Exercise materials —
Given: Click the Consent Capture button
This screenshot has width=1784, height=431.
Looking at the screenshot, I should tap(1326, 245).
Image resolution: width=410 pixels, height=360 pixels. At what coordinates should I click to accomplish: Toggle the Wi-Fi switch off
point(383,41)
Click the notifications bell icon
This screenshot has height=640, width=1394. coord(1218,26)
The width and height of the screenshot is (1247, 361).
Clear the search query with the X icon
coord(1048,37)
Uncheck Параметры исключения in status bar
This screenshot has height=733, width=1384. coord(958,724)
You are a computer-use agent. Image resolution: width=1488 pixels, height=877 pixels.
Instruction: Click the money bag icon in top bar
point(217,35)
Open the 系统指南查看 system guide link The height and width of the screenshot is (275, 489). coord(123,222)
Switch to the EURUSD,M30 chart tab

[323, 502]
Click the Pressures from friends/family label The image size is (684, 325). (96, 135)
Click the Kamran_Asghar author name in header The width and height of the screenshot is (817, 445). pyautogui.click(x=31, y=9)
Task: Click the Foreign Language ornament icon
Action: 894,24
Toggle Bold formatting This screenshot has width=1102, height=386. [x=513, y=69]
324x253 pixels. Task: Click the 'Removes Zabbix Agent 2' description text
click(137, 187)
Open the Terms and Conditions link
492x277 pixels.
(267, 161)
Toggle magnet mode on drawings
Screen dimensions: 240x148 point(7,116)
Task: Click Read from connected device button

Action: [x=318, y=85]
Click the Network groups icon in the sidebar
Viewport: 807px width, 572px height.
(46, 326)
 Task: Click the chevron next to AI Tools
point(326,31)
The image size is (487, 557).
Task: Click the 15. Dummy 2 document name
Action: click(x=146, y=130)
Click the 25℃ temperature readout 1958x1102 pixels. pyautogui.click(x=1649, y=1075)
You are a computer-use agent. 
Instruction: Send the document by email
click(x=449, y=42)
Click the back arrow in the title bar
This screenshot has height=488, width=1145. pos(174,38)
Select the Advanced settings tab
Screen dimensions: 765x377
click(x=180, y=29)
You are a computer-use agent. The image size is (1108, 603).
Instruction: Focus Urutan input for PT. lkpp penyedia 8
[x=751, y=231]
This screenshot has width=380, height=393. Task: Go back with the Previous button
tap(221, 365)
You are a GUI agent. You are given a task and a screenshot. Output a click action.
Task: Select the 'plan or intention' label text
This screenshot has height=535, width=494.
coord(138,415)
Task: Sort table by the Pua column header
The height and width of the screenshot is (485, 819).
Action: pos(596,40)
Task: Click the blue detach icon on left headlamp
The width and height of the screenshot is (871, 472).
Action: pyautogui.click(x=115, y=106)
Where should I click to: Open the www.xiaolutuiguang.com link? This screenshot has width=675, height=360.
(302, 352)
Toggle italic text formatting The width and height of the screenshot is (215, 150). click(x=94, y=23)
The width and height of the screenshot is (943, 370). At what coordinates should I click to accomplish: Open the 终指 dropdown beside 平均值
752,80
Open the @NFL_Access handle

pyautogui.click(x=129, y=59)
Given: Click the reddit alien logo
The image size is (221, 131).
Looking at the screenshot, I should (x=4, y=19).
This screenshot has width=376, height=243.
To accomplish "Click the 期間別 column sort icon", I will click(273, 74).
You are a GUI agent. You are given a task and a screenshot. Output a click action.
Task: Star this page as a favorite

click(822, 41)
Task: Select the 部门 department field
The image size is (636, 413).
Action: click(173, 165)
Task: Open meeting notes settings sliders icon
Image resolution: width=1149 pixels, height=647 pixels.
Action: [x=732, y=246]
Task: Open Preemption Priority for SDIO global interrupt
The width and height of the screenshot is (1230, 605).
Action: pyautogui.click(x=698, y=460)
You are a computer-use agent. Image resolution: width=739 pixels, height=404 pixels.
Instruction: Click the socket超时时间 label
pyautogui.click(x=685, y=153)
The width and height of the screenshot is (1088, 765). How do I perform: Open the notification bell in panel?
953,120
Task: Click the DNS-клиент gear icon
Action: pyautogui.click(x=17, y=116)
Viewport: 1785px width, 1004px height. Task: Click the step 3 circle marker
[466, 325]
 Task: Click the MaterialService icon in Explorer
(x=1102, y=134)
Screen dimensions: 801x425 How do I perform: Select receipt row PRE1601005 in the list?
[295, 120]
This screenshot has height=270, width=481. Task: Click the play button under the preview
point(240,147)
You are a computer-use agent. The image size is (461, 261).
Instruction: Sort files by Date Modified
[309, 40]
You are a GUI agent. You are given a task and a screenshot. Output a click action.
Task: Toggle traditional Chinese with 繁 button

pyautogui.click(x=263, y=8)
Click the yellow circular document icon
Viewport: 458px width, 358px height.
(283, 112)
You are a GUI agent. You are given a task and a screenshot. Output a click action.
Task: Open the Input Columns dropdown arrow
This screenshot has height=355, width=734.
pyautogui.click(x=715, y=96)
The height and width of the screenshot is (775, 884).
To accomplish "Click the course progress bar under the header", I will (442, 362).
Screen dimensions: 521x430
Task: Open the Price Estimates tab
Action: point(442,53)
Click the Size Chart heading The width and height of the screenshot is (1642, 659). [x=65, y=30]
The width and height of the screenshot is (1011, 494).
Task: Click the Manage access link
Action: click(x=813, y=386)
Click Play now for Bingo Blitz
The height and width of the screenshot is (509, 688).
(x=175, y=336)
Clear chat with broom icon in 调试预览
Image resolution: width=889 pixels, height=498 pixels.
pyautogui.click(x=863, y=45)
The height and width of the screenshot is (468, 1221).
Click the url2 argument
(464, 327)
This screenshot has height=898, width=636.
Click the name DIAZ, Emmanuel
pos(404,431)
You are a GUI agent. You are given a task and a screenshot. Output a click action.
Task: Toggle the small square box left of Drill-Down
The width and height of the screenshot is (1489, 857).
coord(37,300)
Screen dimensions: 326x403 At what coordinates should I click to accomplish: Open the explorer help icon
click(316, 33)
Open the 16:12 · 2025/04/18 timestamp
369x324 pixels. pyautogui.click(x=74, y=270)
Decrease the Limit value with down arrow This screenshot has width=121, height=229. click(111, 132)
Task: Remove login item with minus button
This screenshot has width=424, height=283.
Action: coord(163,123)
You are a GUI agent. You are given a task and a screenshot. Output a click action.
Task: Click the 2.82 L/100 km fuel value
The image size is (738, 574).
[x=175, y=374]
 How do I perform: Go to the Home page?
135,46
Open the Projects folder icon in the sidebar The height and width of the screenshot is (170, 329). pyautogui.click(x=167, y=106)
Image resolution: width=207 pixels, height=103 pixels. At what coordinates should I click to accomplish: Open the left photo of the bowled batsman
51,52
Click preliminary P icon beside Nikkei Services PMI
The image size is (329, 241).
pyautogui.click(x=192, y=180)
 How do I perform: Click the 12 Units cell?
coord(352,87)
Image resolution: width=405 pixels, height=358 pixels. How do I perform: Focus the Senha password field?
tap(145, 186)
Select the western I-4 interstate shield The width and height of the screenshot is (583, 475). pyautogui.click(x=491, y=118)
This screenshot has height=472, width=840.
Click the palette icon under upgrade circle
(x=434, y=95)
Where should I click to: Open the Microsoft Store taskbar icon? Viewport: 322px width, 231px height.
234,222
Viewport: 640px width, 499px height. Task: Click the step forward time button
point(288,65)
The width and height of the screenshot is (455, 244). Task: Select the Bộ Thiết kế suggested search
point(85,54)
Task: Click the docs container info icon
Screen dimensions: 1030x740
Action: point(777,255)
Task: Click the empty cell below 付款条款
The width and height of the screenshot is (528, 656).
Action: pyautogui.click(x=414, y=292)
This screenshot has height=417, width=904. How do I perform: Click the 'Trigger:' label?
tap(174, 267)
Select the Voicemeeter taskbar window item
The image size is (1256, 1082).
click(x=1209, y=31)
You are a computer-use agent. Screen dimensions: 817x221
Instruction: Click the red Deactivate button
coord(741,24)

What to work on —
Reproduce each line above exactly.

Solution to this task —
Given: Click the Consent Capture button
This screenshot has width=1784, height=431.
Looking at the screenshot, I should tap(1326, 245).
Image resolution: width=410 pixels, height=360 pixels. At what coordinates should I click to accomplish: Toggle the Wi-Fi switch off
point(383,41)
Click the notifications bell icon
This screenshot has height=640, width=1394. coord(1218,26)
The width and height of the screenshot is (1247, 361).
Clear the search query with the X icon
coord(1048,37)
Uncheck Параметры исключения in status bar
This screenshot has height=733, width=1384. coord(958,724)
You are a computer-use agent. Image resolution: width=1488 pixels, height=877 pixels.
Instruction: Click the money bag icon in top bar
point(217,35)
Open the 系统指南查看 system guide link The height and width of the screenshot is (275, 489). coord(123,222)
Switch to the EURUSD,M30 chart tab

[323, 502]
Click the Pressures from friends/family label The image size is (684, 325). (96, 135)
Click the Kamran_Asghar author name in header The width and height of the screenshot is (817, 445). pyautogui.click(x=31, y=9)
Task: Click the Foreign Language ornament icon
Action: 894,24
Toggle Bold formatting This screenshot has width=1102, height=386. [x=513, y=69]
324x253 pixels. Task: Click the 'Removes Zabbix Agent 2' description text
click(137, 187)
Open the Terms and Conditions link
492x277 pixels.
(267, 161)
Toggle magnet mode on drawings
Screen dimensions: 240x148 point(7,116)
Task: Click Read from connected device button

Action: [x=318, y=85]
Click the Network groups icon in the sidebar
Viewport: 807px width, 572px height.
(46, 326)
 Task: Click the chevron next to AI Tools
point(326,31)
The image size is (487, 557).
Task: Click the 15. Dummy 2 document name
Action: click(x=146, y=130)
Click the 25℃ temperature readout 1958x1102 pixels. pyautogui.click(x=1649, y=1075)
You are a computer-use agent. 
Instruction: Send the document by email
click(x=449, y=42)
Click the back arrow in the title bar
This screenshot has height=488, width=1145. pos(174,38)
Select the Advanced settings tab
Screen dimensions: 765x377
click(x=180, y=29)
You are a computer-use agent. The image size is (1108, 603).
Instruction: Focus Urutan input for PT. lkpp penyedia 8
[x=751, y=231]
This screenshot has width=380, height=393. Task: Go back with the Previous button
tap(221, 365)
You are a GUI agent. You are given a task and a screenshot. Output a click action.
Task: Select the 'plan or intention' label text
This screenshot has height=535, width=494.
coord(138,415)
Task: Sort table by the Pua column header
The height and width of the screenshot is (485, 819).
Action: pos(596,40)
Task: Click the blue detach icon on left headlamp
The width and height of the screenshot is (871, 472).
Action: pyautogui.click(x=115, y=106)
Where should I click to: Open the www.xiaolutuiguang.com link? This screenshot has width=675, height=360.
(302, 352)
Toggle italic text formatting The width and height of the screenshot is (215, 150). click(x=94, y=23)
The width and height of the screenshot is (943, 370). At what coordinates should I click to accomplish: Open the 终指 dropdown beside 平均值
752,80
Open the @NFL_Access handle

pyautogui.click(x=129, y=59)
Given: Click the reddit alien logo
The image size is (221, 131).
Looking at the screenshot, I should (x=4, y=19).
This screenshot has width=376, height=243.
To accomplish "Click the 期間別 column sort icon", I will click(273, 74).
You are a GUI agent. You are given a task and a screenshot. Output a click action.
Task: Star this page as a favorite

click(822, 41)
Task: Select the 部门 department field
The image size is (636, 413).
Action: click(173, 165)
Task: Open meeting notes settings sliders icon
Image resolution: width=1149 pixels, height=647 pixels.
Action: [x=732, y=246]
Task: Open Preemption Priority for SDIO global interrupt
The width and height of the screenshot is (1230, 605).
Action: pyautogui.click(x=698, y=460)
You are a computer-use agent. Image resolution: width=739 pixels, height=404 pixels.
Instruction: Click the socket超时时间 label
pyautogui.click(x=685, y=153)
The width and height of the screenshot is (1088, 765). How do I perform: Open the notification bell in panel?
953,120
Task: Click the DNS-клиент gear icon
Action: pyautogui.click(x=17, y=116)
Viewport: 1785px width, 1004px height. Task: Click the step 3 circle marker
[466, 325]
 Task: Click the MaterialService icon in Explorer
(x=1102, y=134)
Screen dimensions: 801x425 How do I perform: Select receipt row PRE1601005 in the list?
[295, 120]
This screenshot has height=270, width=481. Task: Click the play button under the preview
point(240,147)
You are a computer-use agent. The image size is (461, 261).
Instruction: Sort files by Date Modified
[309, 40]
You are a GUI agent. You are given a task and a screenshot. Output a click action.
Task: Toggle traditional Chinese with 繁 button

pyautogui.click(x=263, y=8)
Click the yellow circular document icon
Viewport: 458px width, 358px height.
(283, 112)
You are a GUI agent. You are given a task and a screenshot. Output a click action.
Task: Open the Input Columns dropdown arrow
This screenshot has height=355, width=734.
pyautogui.click(x=715, y=96)
The height and width of the screenshot is (775, 884).
To accomplish "Click the course progress bar under the header", I will (442, 362).
Screen dimensions: 521x430
Task: Open the Price Estimates tab
Action: point(442,53)
Click the Size Chart heading The width and height of the screenshot is (1642, 659). [x=65, y=30]
The width and height of the screenshot is (1011, 494).
Task: Click the Manage access link
Action: click(x=813, y=386)
Click Play now for Bingo Blitz
The height and width of the screenshot is (509, 688).
(x=175, y=336)
Clear chat with broom icon in 调试预览
Image resolution: width=889 pixels, height=498 pixels.
pyautogui.click(x=863, y=45)
The height and width of the screenshot is (468, 1221).
Click the url2 argument
(464, 327)
This screenshot has height=898, width=636.
Click the name DIAZ, Emmanuel
pos(404,431)
You are a GUI agent. You are given a task and a screenshot. Output a click action.
Task: Toggle the small square box left of Drill-Down
The width and height of the screenshot is (1489, 857).
coord(37,300)
Screen dimensions: 326x403 At what coordinates should I click to accomplish: Open the explorer help icon
click(316, 33)
Open the 16:12 · 2025/04/18 timestamp
369x324 pixels. pyautogui.click(x=74, y=270)
Decrease the Limit value with down arrow This screenshot has width=121, height=229. click(111, 132)
Task: Remove login item with minus button
This screenshot has width=424, height=283.
Action: coord(163,123)
You are a GUI agent. You are given a task and a screenshot. Output a click action.
Task: Click the 2.82 L/100 km fuel value
The image size is (738, 574).
[x=175, y=374]
 How do I perform: Go to the Home page?
135,46
Open the Projects folder icon in the sidebar The height and width of the screenshot is (170, 329). pyautogui.click(x=167, y=106)
Image resolution: width=207 pixels, height=103 pixels. At what coordinates should I click to accomplish: Open the left photo of the bowled batsman
51,52
Click preliminary P icon beside Nikkei Services PMI
The image size is (329, 241).
pyautogui.click(x=192, y=180)
 How do I perform: Click the 12 Units cell?
coord(352,87)
Image resolution: width=405 pixels, height=358 pixels. How do I perform: Focus the Senha password field?
tap(145, 186)
Select the western I-4 interstate shield The width and height of the screenshot is (583, 475). pyautogui.click(x=491, y=118)
This screenshot has height=472, width=840.
Click the palette icon under upgrade circle
(x=434, y=95)
Where should I click to: Open the Microsoft Store taskbar icon? Viewport: 322px width, 231px height.
234,222
Viewport: 640px width, 499px height. Task: Click the step forward time button
point(288,65)
The width and height of the screenshot is (455, 244). Task: Select the Bộ Thiết kế suggested search
point(85,54)
Task: Click the docs container info icon
Screen dimensions: 1030x740
Action: point(777,255)
Task: Click the empty cell below 付款条款
The width and height of the screenshot is (528, 656).
Action: pyautogui.click(x=414, y=292)
This screenshot has height=417, width=904. How do I perform: Click the 'Trigger:' label?
tap(174, 267)
Select the Voicemeeter taskbar window item
The image size is (1256, 1082).
click(x=1209, y=31)
You are a computer-use agent. Screen dimensions: 817x221
Instruction: Click the red Deactivate button
coord(741,24)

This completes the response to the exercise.